Escrevo esta Carta antes do ‘Midterm’, as eleições intercalares para as Câmaras dos EUA, eleições que podem marcar o final da democracia nos States, se os apaniguados do trumpa ganharem, um resultado que também arrastará consequências dramáticas para a Europa e o resto do mundo. 
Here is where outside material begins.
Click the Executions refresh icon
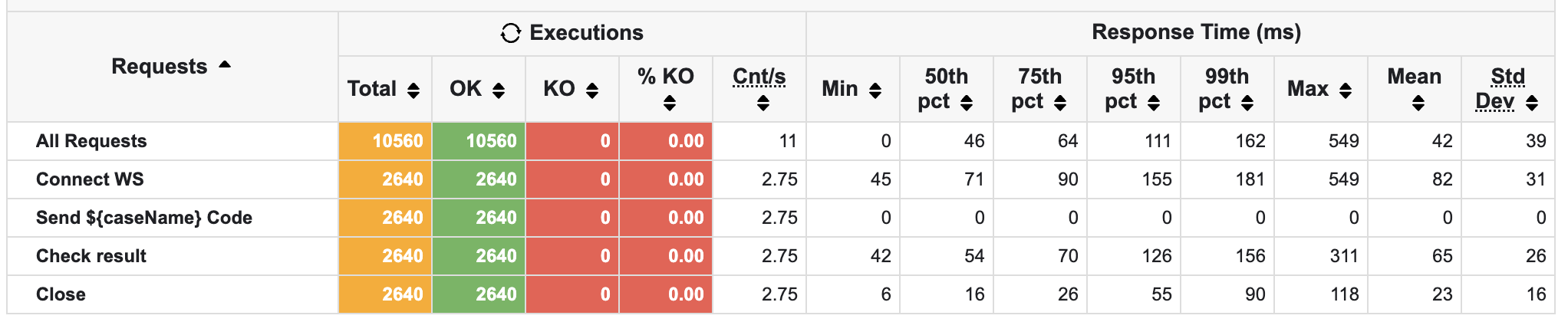The height and width of the screenshot is (322, 1568). pos(510,33)
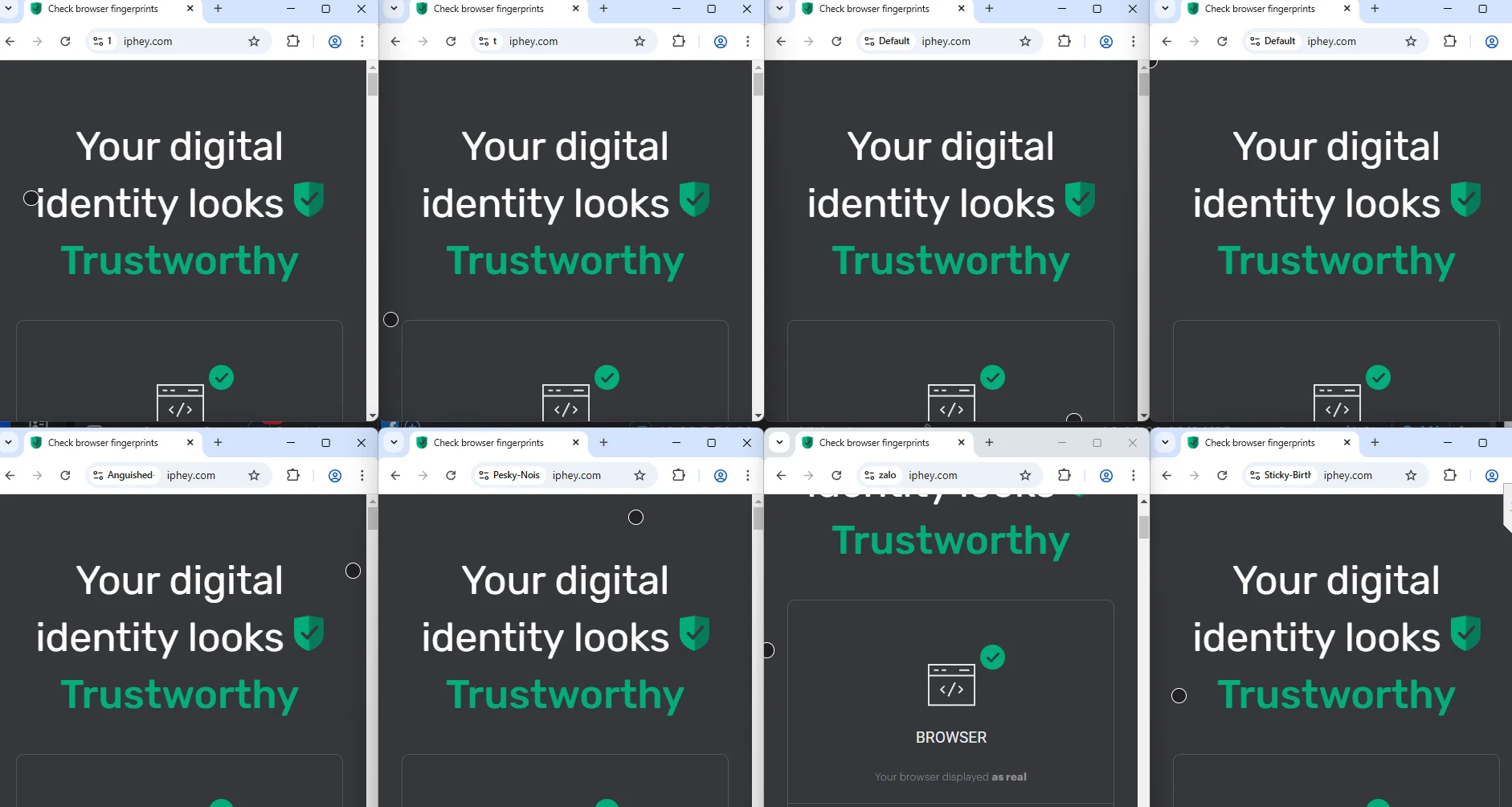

Terão sido ontem, terça feira, mas ainda quero acreditar que o trumpa não se vai apresentar às eleições presidenciais em 2024 porque, como afirma o cronista John Carlin, neste sábado dia 6, ‘Si la panda de ignorantes, cínicos y lunáticos que cuentan con su apoyo triunfan el martes, se presentará seguro’.

(…)

Não há muito tempo, li uma crónica de um jornalista desencantado que partia de um mote, transformado numa afirmação cínica, ‘Já não existe política. Os partidos são agora como alimentação para crianças. Os sociais democratas são cúmplices no aumento dos cortes e taxas. Os comunistas viram-se reduzidos à antessala do nada’. Creio mesmo que este mote, esta afirmação quase demolidora, terá sido dada por um escritor desiludido com o ‘andar da carruagem’, que o cronista aproveitou para ‘cilindrar’ os políticos e a política, vista apenas como mera gestão do acontecido diariamente. 

Acontecido e a acontecer, como o avanço da tecnocracia, as mudanças nos meios de produção e a inerente mudança nas classes média e trabalhadora, as mais penalizadas por tais cortes e taxas, lado a lado com a relevância dada pelos media ao crescimento dos populismos, conservadorismos e outros valores autoritários, que quase fazem da esquerda um conceito remetido para as páginas dos livros de memórias e das fotos e preto e branco, a salientar a perda da sua valia política. 

Repare-se mesmo no mundo da cultura, aquele que poderia permanecer também como o campo onde crescem ideias, projectos e debates para se conseguir determinar e estabelecer caminhos futuros, com todas as limitações que os ‘poderes do mundo recortam e taxam’, por ser essa a função que se atribuíram para maior satisfação dos seus bancos, os únicos a celebrar tais corte e taxas, juntamente com os amigos e sócios das energéticas e matérias primas. 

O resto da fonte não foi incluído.